One solution is to employ some R function (or R6 classes) where we can control the JSON serialization. or pressure R package maintainers for json to 'do the right thing'.

Additional Reading: The plea to jsonlite devs asking them to address this behavior. Discussion about using R6 classes with background on CohortIncidence choices.

anthonysena commented 1 year ago

Thanks @chrisknoll for writing this up. Just to focus on this part for the issue:

However, while that might be fine in R, if you pass this JSON to a parser that expects outcomes and tars to be arrays, it will fail.

So the difference in serialization as demonstrated between CohortIncidence and ParallelLogger could potentially cause issues for the modules if they do not handle collections vs. single elements correctly and pass to a JSON parser other than jsonlite? Do I have this right? My expectation is that people using Strategus should use ParallelLoggger for their JSON serialization/deserialization operations.
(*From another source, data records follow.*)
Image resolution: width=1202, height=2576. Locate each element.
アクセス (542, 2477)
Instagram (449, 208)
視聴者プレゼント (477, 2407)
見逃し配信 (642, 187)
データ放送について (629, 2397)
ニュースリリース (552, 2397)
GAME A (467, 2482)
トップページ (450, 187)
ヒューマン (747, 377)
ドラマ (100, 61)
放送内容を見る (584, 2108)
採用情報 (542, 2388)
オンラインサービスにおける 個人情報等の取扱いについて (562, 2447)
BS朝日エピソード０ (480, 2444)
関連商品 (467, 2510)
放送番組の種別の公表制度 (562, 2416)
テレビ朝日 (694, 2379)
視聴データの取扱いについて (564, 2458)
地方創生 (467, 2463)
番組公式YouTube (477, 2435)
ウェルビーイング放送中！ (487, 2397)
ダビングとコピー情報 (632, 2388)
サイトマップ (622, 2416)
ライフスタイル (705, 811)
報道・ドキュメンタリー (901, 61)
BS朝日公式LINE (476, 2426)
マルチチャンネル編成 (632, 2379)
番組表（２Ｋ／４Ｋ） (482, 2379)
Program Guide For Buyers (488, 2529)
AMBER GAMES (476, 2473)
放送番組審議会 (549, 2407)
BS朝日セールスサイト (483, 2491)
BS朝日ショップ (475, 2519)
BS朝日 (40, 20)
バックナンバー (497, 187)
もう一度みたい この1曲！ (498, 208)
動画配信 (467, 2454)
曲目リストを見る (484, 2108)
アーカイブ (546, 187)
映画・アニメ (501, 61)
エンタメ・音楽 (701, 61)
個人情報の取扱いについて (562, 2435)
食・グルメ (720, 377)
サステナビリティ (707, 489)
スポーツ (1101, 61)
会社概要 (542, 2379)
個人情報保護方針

The idiosyncrasies described here are then a responsibility of the module to handle as you've done with CohortIncidence.

chrisknoll commented 1 year ago

Hi, @anthonysena:

The demonstration I offered between CI and PL was just to demonstrate the difference in serialization. As far as where it would cause issues: if you are parsing the JSON in an R context (via jsonlite, or some other R package), you won't run into issues because R doesn't see a difference between a singular value of 1 and an array containing 1.

> x<- c(1)
> x
[1] 1
> x[1]
[1] 1
> x[1][1]
[1] 1

So, if you get some JSON and parse it in an R context, and then read a value from the elements, whether it was sourced from a scalar variable or array variable, looks all the same to R!

Where this gets bad is if you take R-parsed JSON and then serialize it out over to some other context like a parameter to CIRCE or some other Python call that actually cares about the structure of the JSON (I believe Python knows the difference between a scalar variable and an array variable). In this context, I believe you get into trouble.

This lends to a bit of the justification on serializing a JSON string as a string instead of the object-nodes (discussed here): If you just encode it as a string, then the parser won't screw it up as it parses the child elements and ignores the array-or-not context of the fields.